I snuggled in closer, just content to bask in the time that Caspian had unexpectedly given me.

“Do you mind if I smoke?” he asked, after a minute or two.

He’d told me when we’d first met—on a moonlit night in Oxford that seemed forever ago now—he allowed himself one cigarette a month. Something to do with controlling his vices, which didn’t make much sense to me because if there was one thing Caspian Hart could have done with a bit less of, it was control. I wasn’t entirely sure what it meant that he wanted to indulge himself here, now, with me but it was intimacy of a kind and I sure as hell wasn’t going to say no. “Course not.”

My bedside table was a pervert’s smorgasbord of lube and condoms and exciting things to put up your arse or wrap round your knob. I didn’t get much of a look in Caspian’s but I was pretty sure there was nothing inside it except a book, a lighter, a saucer I guessed he was using as an ashtray, and a packet of Dunhill.

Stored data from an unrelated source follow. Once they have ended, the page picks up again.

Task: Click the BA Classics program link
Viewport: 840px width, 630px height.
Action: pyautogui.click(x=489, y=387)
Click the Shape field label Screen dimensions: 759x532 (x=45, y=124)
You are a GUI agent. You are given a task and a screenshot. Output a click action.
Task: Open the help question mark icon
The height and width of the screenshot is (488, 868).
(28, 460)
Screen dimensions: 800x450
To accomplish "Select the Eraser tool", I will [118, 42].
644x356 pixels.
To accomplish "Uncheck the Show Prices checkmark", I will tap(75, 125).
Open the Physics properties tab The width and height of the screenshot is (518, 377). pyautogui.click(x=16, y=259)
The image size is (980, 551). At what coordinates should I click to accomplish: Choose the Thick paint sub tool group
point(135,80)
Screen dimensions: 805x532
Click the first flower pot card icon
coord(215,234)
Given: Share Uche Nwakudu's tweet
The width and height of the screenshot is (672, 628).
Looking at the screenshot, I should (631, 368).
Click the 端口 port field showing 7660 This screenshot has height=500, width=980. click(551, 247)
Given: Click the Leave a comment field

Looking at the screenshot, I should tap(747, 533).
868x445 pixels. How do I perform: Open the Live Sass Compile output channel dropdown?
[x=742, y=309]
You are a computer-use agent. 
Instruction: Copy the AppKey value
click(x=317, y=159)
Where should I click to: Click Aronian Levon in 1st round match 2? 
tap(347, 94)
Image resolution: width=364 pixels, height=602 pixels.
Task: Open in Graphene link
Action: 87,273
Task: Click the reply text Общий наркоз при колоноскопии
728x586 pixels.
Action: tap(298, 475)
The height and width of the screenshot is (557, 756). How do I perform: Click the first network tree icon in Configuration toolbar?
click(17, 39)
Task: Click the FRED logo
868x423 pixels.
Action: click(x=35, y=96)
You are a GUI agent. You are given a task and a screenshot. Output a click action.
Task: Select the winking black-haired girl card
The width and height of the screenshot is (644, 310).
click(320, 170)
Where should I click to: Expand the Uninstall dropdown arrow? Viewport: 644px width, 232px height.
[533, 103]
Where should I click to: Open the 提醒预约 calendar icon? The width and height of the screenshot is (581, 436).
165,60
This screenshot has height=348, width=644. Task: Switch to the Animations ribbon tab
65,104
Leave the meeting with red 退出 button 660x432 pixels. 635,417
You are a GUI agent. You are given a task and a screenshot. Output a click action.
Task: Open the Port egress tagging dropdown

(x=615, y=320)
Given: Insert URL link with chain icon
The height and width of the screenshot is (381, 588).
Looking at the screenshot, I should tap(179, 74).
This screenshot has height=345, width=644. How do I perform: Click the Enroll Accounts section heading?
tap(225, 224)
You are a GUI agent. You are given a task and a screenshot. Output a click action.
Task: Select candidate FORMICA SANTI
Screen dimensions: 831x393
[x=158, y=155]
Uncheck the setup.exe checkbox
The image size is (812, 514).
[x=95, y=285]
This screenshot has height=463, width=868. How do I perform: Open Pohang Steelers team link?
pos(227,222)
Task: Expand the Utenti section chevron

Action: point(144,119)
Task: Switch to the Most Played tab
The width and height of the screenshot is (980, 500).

With an arm around me, he was a little clumsy lighting up. And then he lay back against the pillows, still holding me tight, and took a deep, luxurious drag. His eyes fell half closed, smoke billowing from between his parting lips. It made me desperate to kiss him. Feel the surrender of his mouth. He hadn’t wanted me to see him come but he let me see this. The one pleasurable yielding he seemed able to countenance.

“Caspian?”

“Mmm?”

“What did you write on me yesterday?”

“It’s from The Lathe of Heaven.”

One of the many problems with being an English literature student, especially if you went to Oxford, was that people expected you to have read everything. Thus condemning you to a life of lying, bullshitting, and incipient shame.

I opened my mouth to do make a bland statement that implied familiarity with the text without committing myself to anything. And then I thought: fuck it, no. Caspian already knew I’d only pretended to have read Ulysses. He wasn’t going to think less of me because I hadn’t read The Lathe of Heaven.

And there was no reason for me to think less of myself either.

“I don’t know it,” I announced triumphantly.

“Why would you, since you’re not into sci-fi? It’s Ursula Le Guin. About a man who has the ability to change reality through his dreams.”

“I can see why you might be into that.”

He smiled faintly. “It’s not quite what you think. The protagonist is very much a dreamer. Passive to a fault. It’s other people who want to change the world, usually with disastrous consequences.”

I sighed. “You know, that’s another thing I don’t get about science fiction. For a genre that’s supposed to be all about technology and progress and the future…why does it always turn out to be a massive disaster whenever somebody tries to do anything or change anything?”

“You tell me, Mr. BA Oxon.”

“I guess because a lot of genre fiction has its roots in the nineteenth century, when we had more rigid ideas about God and social order. Aaaand check out me sounding like I know what the fuck I’m talking about.”

“That’s because you do. Though, for what it’s worth, I don’t think this book is actually saying that. I think it’s more about the complexities of the world and its problems, especially the problems that are connected to the complexities of people. My father…” He paused. Cleared his throat. “My father always said Le Guin was primarily interested in people.”

“Isn’t science fiction supposed to be about ideas?”

Caspian swallowed. “It is. But it can also be very…very human. Since a lot of the time it’s concerned with human questions. At least that’s what my father believed.” He shifted and I could feel him getting self-conscious. This was usually the moment he would pull away from me. But, to my surprise, he gave a slightly rueful laugh and went on. “No wonder I read PPE.”

“I thought”—I gave him a naughty look—“you were leveraging the Oxford brand to something something the something something?”

“That too.” He let his voice slip into its driest, coolest register. “To lead a successful life, it is vital to something something the something something.”

I giggled, hopelessly heart-eyed. I adored everything about Caspian—his strength, his ferocity, his delicious cruelty—but this side of him, his secret capacity to laugh at himself, never failed to delight me.